Георгий Павлович взглянул на свою помощницу. Ее юное лицо выражало самые противоречивые чувства. Оно стало каким-то по-детски растерянным. Старик весело рассмеялся. Понятно, многовато, но он уверен, что Мара с Олегом свое стопятидесятилетие будут встречать со значительно высшим жизненным тонусом, чем сейчас у него. А когда-то и шестьдесят было много…
— Так я жду вас вечером. Олег разве не говорил? Если так, накажем: поскучает в самом дальнем углу… Вот и надейся на таких забывчивых помощников… — Георгий Павлович притворно разворчался.

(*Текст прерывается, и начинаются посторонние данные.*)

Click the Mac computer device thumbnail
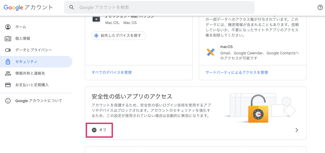(x=96, y=19)
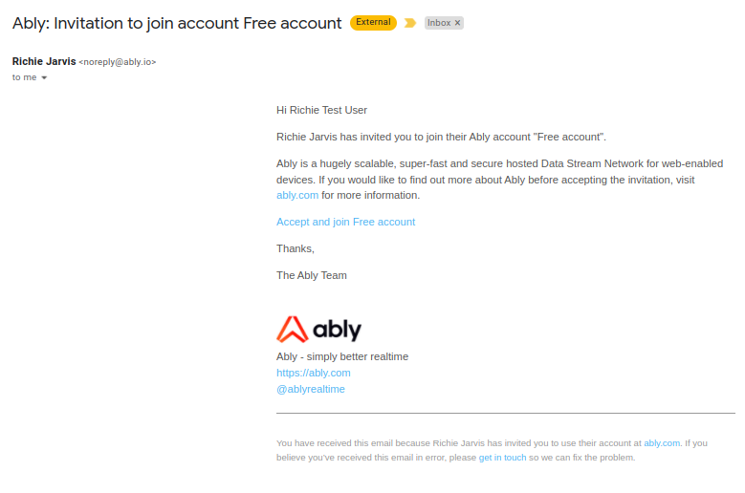Click the yellow importance marker icon
This screenshot has width=745, height=493.
pos(410,23)
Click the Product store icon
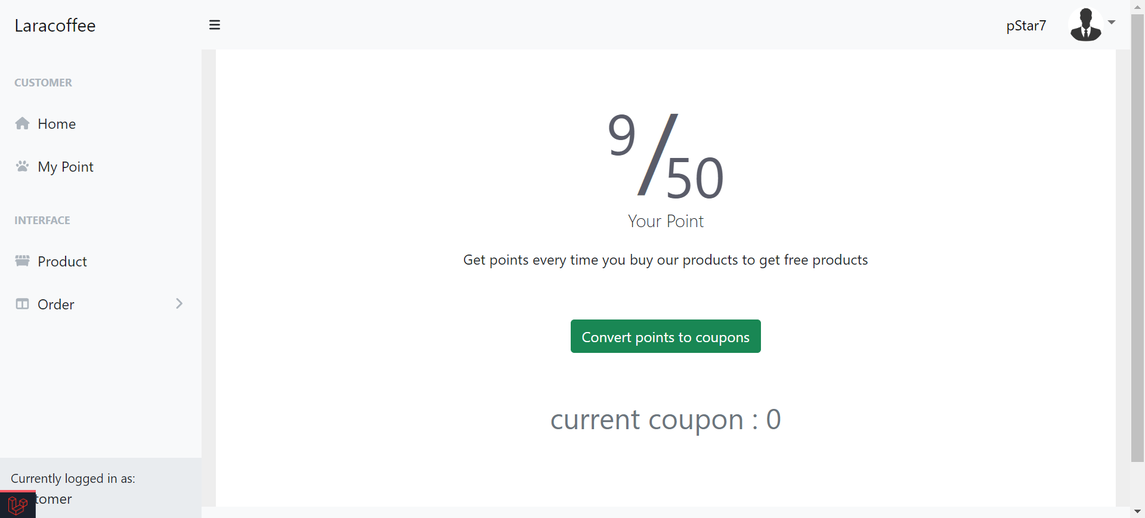The width and height of the screenshot is (1145, 518). point(23,261)
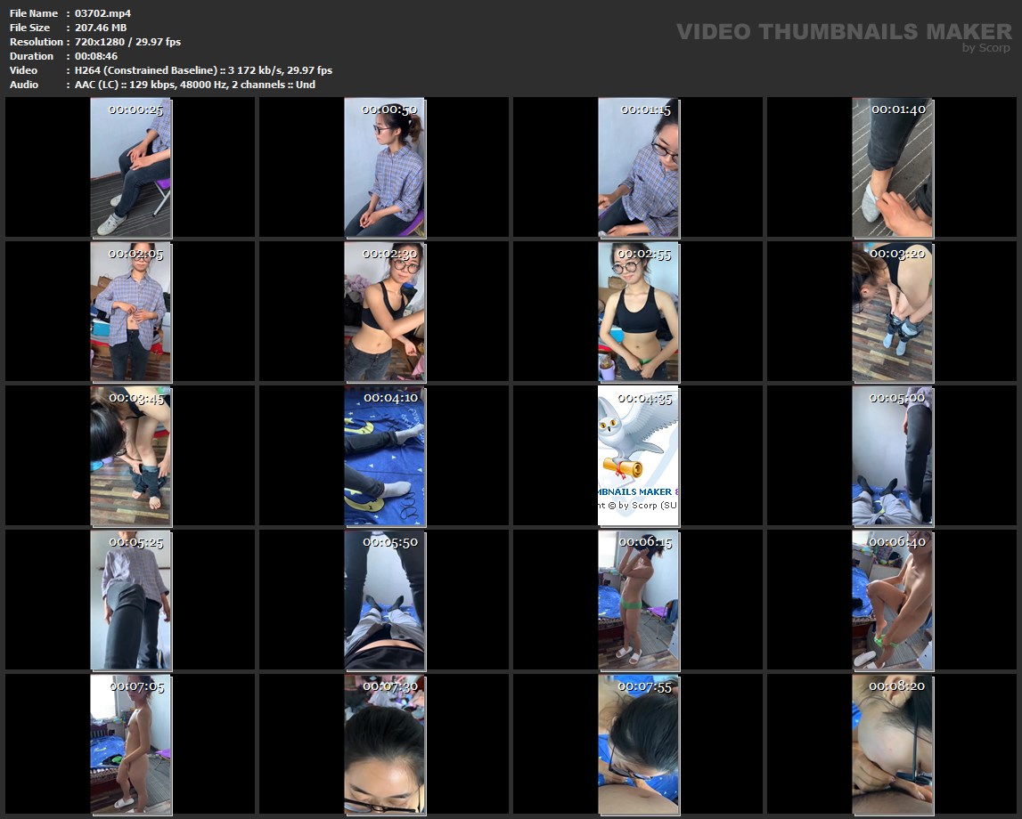
Task: Click the Video Thumbnails Maker watermark title
Action: pyautogui.click(x=843, y=31)
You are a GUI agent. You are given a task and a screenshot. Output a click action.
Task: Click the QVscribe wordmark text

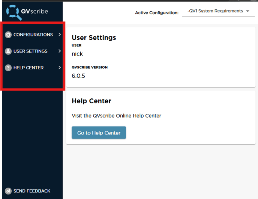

Старый космонавт явно был в хорошем настроении. И Мара внезапно решилась.
— Георгий Павлович, почему вы всегда, всегда один?
Лицо Гордеева померкло. Ссутулясь больше обычного, он прошел к стене рубки. Восток полыхал, и отблеск надвигающегося дня отражался в глазах старика.
Мара готова была провалиться сквозь землю. Ох, это женское любопытство! Не зря во все времена, во все эпохи оно было мишенью для насмешек.
— Вы обратили внимание, — после, как показалось Маре, бесконечной паузы спросил Гордеев, — рассвет здесь совсем иной, чем там, внизу?
И сразу, не ожидая ответа смущенной женщины, заговорил:
— Почему один? Я понял вопрос, милая Мара. Кажется, вчера все это было… А ведь давным-давно! Да, странная штука человеческая память. Мне было немногим более двадцати, когда я встретил Лину. Она стала командиром «Ласточки». Этой первой маневровой космической лаборатории. Да, да… Вы не ошиблись. С большой автономностью.